German divisions running amock after penetrating a completely undefended front, the Ardennes (well, ok, a front lightly held but then abandoned) hardly implies an tactical mastery over their opponents but rather a case of the victory of strategic thinking.
As further proof of this, you have a large German armored force pouring behind your lines but you have massive forces both to the North of this penetration and south of it so as the defender what do you do? Me, I trade ground in the north and counterattack from the north and south to attempt to pinch off this German force and encircle them. In fact, this was the Germans greatest fear but given the fact that no one on the strategic level of the Allied command was thinking clearly by this point, it naturally did not happen.

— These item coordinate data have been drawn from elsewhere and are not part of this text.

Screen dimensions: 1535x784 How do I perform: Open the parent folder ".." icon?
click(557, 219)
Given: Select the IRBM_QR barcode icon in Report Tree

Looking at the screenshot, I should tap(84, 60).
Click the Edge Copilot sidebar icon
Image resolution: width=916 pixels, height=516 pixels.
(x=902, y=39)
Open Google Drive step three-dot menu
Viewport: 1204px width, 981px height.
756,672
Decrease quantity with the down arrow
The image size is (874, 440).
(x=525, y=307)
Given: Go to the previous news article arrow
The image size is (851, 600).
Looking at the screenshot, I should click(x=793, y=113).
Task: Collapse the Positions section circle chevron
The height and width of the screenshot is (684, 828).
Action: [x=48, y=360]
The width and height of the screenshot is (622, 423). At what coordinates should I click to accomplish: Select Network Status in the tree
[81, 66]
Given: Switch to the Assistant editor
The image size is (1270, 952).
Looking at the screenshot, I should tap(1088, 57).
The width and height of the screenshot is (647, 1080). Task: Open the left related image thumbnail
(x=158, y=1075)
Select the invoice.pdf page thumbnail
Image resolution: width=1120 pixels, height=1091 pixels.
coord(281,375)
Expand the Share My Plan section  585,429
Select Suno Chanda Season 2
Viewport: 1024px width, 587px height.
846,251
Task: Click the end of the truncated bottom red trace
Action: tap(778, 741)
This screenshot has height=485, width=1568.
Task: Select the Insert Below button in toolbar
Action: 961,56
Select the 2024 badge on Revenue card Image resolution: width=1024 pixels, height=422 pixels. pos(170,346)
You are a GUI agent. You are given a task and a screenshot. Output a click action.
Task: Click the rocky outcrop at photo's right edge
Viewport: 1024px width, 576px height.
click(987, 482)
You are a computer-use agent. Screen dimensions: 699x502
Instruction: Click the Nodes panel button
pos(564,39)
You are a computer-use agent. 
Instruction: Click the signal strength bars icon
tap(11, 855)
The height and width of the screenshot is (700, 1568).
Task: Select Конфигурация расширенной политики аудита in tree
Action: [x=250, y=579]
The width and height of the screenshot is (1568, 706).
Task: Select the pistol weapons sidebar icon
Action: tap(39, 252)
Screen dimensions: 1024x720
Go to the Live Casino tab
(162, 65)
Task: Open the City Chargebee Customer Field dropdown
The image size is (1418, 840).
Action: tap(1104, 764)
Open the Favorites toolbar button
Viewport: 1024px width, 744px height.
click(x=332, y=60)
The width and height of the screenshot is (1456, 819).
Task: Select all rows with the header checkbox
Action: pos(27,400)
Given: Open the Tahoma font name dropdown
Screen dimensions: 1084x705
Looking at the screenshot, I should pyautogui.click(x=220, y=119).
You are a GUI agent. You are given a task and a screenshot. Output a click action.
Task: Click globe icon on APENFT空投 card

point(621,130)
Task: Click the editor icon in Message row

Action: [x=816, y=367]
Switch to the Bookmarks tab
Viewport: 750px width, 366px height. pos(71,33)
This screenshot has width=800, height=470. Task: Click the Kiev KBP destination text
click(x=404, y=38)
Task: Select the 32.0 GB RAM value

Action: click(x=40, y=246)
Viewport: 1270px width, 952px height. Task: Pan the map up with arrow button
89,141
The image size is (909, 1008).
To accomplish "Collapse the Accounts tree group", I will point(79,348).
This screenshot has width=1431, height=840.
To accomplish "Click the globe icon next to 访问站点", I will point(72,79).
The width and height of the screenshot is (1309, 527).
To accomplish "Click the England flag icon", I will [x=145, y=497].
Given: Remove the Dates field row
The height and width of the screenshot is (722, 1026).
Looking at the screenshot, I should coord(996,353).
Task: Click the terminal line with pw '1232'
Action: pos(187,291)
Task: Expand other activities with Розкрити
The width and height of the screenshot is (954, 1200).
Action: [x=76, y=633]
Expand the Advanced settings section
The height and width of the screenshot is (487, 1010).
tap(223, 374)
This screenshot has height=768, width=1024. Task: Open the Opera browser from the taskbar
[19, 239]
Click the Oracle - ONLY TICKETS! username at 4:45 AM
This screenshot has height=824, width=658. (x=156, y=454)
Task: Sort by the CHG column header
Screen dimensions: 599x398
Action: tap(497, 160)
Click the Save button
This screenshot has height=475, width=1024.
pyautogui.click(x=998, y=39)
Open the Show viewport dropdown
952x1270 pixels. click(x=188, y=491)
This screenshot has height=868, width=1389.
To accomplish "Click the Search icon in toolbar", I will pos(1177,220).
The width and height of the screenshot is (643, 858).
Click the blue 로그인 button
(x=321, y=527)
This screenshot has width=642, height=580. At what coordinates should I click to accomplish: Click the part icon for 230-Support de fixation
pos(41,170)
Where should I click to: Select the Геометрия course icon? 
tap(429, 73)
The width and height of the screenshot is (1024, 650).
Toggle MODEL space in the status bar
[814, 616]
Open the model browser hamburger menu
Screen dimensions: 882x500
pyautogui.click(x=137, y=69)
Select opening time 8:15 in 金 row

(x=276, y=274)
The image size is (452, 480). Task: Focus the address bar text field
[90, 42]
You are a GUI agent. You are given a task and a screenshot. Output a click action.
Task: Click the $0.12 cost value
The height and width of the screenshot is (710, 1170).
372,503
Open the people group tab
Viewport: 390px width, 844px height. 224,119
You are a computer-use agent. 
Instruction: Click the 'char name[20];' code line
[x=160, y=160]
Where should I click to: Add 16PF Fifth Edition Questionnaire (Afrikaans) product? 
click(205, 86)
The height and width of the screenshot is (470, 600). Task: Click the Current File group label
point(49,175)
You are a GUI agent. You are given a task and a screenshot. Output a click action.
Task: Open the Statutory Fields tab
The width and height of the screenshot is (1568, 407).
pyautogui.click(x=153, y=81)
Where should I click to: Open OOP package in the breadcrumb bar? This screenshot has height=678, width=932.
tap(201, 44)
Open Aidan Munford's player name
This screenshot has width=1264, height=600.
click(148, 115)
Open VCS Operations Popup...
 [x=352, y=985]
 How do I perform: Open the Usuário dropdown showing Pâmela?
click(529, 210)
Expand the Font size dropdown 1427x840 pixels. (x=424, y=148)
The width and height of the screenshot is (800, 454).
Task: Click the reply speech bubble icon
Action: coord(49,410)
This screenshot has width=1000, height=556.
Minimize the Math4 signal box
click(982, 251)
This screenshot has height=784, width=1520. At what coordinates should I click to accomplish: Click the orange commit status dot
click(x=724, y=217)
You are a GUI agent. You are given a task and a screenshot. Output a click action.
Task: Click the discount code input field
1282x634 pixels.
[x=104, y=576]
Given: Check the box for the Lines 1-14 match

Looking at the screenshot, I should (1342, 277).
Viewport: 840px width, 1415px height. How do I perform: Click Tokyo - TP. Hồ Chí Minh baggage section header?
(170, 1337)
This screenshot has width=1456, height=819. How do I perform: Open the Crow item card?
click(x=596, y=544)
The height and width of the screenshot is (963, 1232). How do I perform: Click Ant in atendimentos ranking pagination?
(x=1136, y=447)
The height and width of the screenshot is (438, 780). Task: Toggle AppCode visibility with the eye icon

To give the historic timeline of the panic events, on May 15th, Paul Reynaud, the French prime minister, phoned Churchill and told him that the battle was lost and that his country was defeated. Churchill and his High Command took this at face value and began plans to withdraw the BEF from the continent on May 16th. This withdrawl left a new massive section of front open for the Germans to pour through and effectively doomed the Belgian Army (the Belgians held the coast along with the 7th French Army, the BEF held the middle and the French the rest). Once this withdrawl began and effectively removed the Belgian and British armies from the campaign, things were pretty much over. Mind you, the Germans weren't even close to the Channel on the 15th and already French was defeated. Too bad no one told the French Army that they were defeated and saved them the 100,000 killed they would take over the next month.
Let's apply typical myths of WW2 on the Britsh side. They had no choice to withdraw as the French had given up and the Germans had them completely outclassed (and in the earliest accounts vastly outnumbered as well, a hold over of WW1 mythology). Moreover, not only were the French beaten and quitting but the BEF itself was poorly equipped and trained (outright lies given that the BEF was the only completely mechanized army in the world), its officers with no idea how to deploy armor while on the other side the Germans motored along French roads like herds of buffalo because as we know, only the German knew how to deploy armor which is true if we ignore the Franco-German armor clashes in various battles.
Of course, we need to look at facts and the facts are very disturbing. At Gembloux Gap, the Germans essentially had an entire armored division destroyed. It's a pity we never hear about this battle but it hardly fits the mythology of the war with the French employing combined arms tactics against the Wehrmacht and over the course of a two day battle (without any air cover, mind you) emerging victorious but were then withdrawn. In another armored clash the German lost the equivalent of another armored division. German superiority in armor and armored tactics hardly fits the evidence. On May 31, German armored losses were at 50% and bomber and fighter losses at 40%. This hardly fits into the idea of Blitzkreig!
This isn't to say the Allies didn't have losses but when one considers that the major Allied forces were untouched by combat that the bulk of the RAF and French Air Force had yet to be committed to action (unlike the histories that say it had been destroyed on the ground by the Luftwaffe per the Blitzkreig mythology) to say that the Allies had lost by May 16th is proposterous.
"Great events often have simple causes. In this case the cause was Churchill's acpuiescence to Reynaud's panic, a decision that brought the curtain down on one of the most discreditable periods of the European democracies and was the culmination of two years of betrayal and capitulations. Here were two leaders who could, if they had stayed the course, have fought Hitler to a bloody stalemate. Instead they panicked, Churchill no less than Reynaud."
This is key thing about WW2, if it doesn't fit in the fairy tale it is convinently disregarded and forgotten. The lies have been told so often though that it had become truth and anyone saying otherwise is a fool.

"The Allies deployed their armor wastefully in support of the infantry" or "in penny-packets" as British historians love to state it. Given that the BEF didn't even have an armored division deployed in France this is a truthful statement but it is certainly false when applied to the French but it doesn't fit the story and so it is discarded.
You must remember, the first casuality in war is the truth.